• Task details:
Rescale the items below, from the first line through the line that contains "click(275, 695)". Copy every line with the requests unchanged, but multiply each coordinate in the answers by 2.1 and round it to a whole number, rounding halves up.

• Information given:

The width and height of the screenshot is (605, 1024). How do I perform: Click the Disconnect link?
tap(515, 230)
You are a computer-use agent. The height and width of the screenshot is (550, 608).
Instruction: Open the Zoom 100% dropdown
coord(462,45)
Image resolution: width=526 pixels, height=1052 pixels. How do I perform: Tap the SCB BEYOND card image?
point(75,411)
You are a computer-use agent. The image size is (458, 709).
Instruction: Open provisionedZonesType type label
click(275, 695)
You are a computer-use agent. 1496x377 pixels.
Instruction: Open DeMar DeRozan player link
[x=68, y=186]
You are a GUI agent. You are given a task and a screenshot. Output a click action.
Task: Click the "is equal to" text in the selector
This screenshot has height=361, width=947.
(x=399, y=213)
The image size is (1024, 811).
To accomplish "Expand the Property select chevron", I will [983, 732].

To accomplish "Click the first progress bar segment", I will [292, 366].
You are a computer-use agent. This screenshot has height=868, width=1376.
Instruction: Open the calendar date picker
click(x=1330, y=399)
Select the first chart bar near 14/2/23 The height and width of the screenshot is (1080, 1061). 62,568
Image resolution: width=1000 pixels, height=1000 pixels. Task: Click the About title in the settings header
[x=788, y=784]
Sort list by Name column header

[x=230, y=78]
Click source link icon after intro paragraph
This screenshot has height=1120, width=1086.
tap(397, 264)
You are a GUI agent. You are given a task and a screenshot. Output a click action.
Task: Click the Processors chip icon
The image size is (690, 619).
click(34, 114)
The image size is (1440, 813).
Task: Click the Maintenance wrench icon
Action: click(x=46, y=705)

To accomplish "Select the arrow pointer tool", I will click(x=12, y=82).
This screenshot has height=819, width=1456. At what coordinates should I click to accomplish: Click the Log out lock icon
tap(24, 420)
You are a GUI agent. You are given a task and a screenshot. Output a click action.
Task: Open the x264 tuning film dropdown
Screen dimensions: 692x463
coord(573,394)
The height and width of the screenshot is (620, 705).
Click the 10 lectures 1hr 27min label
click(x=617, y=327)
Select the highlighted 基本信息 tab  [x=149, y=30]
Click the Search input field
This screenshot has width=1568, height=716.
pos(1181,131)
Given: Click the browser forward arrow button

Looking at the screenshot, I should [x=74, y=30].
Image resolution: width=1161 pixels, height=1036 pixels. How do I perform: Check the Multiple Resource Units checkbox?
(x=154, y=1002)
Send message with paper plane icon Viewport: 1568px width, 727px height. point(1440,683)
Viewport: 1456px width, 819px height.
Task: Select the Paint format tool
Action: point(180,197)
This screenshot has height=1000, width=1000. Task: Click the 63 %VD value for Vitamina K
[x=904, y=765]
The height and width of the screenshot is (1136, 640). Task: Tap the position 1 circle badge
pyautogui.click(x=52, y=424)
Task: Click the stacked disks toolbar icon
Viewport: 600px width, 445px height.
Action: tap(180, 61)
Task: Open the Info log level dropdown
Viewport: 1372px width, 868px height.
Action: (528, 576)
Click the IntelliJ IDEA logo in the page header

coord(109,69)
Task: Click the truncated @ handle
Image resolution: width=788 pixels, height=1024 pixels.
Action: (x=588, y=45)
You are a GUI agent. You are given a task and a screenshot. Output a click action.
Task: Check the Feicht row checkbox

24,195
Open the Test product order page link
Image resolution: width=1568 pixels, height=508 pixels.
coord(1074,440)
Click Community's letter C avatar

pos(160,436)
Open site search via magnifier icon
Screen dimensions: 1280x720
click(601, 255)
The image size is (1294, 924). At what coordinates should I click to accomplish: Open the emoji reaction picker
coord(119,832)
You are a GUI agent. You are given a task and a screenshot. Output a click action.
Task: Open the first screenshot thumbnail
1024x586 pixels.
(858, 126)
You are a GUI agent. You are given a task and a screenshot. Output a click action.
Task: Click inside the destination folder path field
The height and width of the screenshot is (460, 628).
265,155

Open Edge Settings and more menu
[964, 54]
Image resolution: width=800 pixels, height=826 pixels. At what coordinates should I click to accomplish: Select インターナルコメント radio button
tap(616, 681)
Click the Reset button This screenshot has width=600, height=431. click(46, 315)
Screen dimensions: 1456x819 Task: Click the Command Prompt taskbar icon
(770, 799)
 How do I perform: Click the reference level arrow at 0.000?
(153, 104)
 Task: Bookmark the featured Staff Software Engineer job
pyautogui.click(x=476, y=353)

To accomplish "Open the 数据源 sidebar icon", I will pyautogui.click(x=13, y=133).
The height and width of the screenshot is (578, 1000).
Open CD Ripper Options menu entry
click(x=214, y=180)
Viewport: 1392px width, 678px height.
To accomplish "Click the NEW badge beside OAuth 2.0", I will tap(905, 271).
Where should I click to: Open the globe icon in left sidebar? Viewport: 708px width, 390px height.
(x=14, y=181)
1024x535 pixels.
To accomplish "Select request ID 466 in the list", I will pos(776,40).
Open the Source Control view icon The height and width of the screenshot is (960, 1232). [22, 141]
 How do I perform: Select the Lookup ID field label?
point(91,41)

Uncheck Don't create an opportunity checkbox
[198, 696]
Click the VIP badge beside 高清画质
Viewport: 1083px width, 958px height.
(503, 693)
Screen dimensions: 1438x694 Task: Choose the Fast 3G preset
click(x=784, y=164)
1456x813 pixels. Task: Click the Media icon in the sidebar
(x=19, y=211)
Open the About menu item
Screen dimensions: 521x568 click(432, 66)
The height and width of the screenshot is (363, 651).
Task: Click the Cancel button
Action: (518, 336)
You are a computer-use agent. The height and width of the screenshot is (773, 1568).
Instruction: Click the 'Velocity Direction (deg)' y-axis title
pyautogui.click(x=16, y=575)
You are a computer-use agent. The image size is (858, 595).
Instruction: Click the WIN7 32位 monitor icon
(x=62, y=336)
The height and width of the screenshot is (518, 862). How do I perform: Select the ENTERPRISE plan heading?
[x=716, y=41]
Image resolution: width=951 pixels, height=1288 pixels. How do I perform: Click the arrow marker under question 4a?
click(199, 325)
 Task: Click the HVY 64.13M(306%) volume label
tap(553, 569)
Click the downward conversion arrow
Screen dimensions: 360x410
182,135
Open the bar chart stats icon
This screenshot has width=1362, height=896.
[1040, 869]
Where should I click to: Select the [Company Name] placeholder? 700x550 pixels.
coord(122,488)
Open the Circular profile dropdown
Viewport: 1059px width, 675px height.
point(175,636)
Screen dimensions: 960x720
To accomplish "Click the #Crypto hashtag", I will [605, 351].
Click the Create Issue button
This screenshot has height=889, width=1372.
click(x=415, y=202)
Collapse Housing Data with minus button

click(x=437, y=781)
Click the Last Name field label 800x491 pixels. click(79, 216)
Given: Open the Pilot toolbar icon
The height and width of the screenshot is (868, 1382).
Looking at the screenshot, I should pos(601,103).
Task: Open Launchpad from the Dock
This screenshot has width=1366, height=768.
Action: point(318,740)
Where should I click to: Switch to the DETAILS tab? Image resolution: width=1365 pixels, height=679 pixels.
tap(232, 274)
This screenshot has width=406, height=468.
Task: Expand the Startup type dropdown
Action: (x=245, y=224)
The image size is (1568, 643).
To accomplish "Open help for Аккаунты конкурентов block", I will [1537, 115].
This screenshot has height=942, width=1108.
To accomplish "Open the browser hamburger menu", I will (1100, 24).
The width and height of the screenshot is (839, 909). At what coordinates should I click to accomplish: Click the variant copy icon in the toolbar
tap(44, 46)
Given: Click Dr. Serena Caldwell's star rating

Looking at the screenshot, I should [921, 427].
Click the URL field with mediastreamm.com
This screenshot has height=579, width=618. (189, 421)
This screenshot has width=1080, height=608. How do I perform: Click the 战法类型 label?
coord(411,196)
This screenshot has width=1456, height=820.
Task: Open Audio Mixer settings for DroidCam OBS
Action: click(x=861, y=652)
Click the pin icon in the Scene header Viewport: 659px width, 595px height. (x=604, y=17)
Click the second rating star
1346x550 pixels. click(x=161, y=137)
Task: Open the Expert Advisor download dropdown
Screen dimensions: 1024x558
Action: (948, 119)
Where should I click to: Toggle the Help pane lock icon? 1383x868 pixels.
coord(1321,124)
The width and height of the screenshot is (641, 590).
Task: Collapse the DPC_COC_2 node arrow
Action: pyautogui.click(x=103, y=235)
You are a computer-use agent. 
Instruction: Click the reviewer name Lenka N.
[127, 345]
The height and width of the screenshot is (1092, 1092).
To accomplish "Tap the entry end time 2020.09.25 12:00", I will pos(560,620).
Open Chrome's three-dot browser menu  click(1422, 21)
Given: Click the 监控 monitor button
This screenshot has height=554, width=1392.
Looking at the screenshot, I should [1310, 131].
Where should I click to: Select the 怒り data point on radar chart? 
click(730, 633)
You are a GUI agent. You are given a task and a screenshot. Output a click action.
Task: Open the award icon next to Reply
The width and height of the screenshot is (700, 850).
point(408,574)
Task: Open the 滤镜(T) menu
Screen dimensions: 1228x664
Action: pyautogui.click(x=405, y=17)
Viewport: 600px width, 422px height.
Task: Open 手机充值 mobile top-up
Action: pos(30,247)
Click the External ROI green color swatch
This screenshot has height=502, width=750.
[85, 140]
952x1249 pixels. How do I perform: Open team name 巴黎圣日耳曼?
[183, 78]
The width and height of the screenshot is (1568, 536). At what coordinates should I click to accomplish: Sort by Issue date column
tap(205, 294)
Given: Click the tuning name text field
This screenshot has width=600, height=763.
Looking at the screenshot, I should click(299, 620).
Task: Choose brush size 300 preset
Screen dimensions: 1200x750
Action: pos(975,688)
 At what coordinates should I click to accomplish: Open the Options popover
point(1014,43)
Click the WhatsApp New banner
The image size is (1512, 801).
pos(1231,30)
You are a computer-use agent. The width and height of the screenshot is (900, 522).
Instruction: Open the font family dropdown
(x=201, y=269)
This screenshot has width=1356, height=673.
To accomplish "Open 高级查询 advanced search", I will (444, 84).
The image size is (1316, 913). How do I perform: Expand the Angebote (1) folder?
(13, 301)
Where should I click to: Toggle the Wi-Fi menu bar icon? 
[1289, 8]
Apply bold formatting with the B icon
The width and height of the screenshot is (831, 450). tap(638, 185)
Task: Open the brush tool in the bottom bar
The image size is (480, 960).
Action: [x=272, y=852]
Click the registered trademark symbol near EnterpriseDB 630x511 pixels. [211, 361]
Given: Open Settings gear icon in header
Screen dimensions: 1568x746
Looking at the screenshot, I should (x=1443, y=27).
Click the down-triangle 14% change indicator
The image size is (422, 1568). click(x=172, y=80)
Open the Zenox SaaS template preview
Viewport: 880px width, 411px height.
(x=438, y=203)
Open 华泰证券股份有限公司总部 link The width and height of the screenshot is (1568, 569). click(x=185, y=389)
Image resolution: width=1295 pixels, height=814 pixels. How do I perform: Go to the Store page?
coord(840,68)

• Solution to the exercise:
The width and height of the screenshot is (605, 1024). How do I perform: Click the Disconnect link?
tap(1082, 483)
You are a computer-use agent. The height and width of the screenshot is (550, 608).
Instruction: Open the Zoom 100% dropdown
coord(970,95)
Image resolution: width=526 pixels, height=1052 pixels. How do I perform: Tap the SCB BEYOND card image?
point(158,863)
You are a computer-use agent. The image size is (458, 709).
Instruction: Open provisionedZonesType type label
click(578, 1460)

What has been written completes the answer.